Treatment for PTLD was started in consultation with the medical oncologist. Rituximab (anti-CD20 monoclonal antibody) infusion at 375 mg/m2 was given once a week for 4 weeks (4 doses, 1st cycle). The patient became febrile and developed herpes labialis after the first dose of rituximab and was treated with intravenous acyclovir. PET scan was repeated 1 month after the 1st cycle of rituximab therapy. Compared to the previous scan, there was decrease in size and metabolic activity of axillary, mediastinal, abdominal, and pelvic lymph nodes which suggested a partial response, indicating incomplete remission.

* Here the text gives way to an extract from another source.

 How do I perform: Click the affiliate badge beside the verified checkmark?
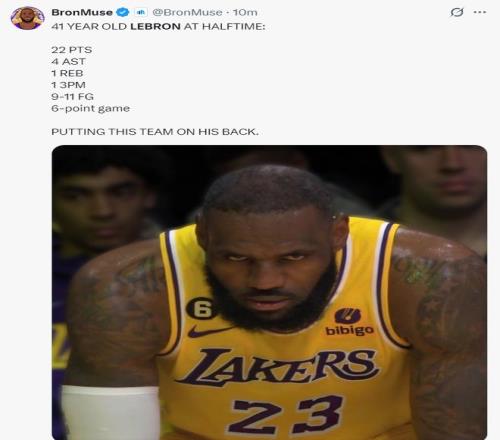141,12
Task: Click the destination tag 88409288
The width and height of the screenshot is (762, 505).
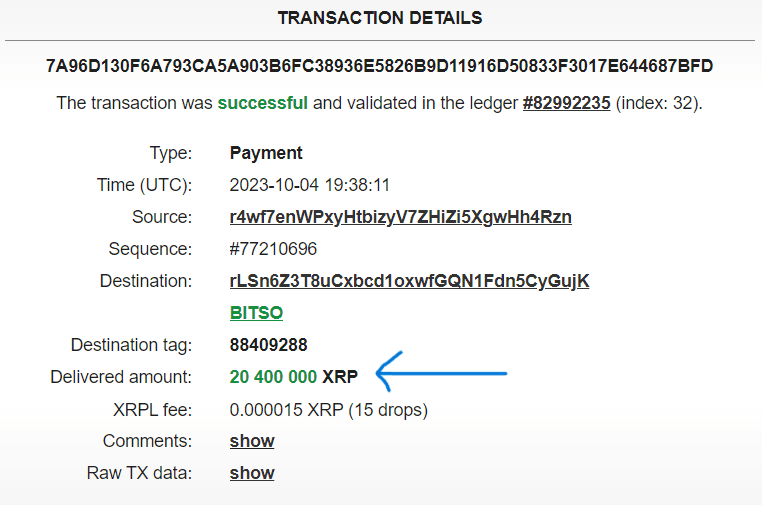Action: point(268,345)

The patient was maintained on low IST with tacrolimus, everolimus, and prednisolone. He was closely monitored clinically and echocardiographically for allograft rejection. The second cycle of rituximab at the same weekly dose was given to the patient over 4 weeks. Routine haematological and biochemistry including the blood levels of tacrolimus and everolimus were carried out at regular intervals. PET scan was repeated 4 weeks following the 2nd cycle. Some more residual active lymph nodes in retroperitoneal region were detected again.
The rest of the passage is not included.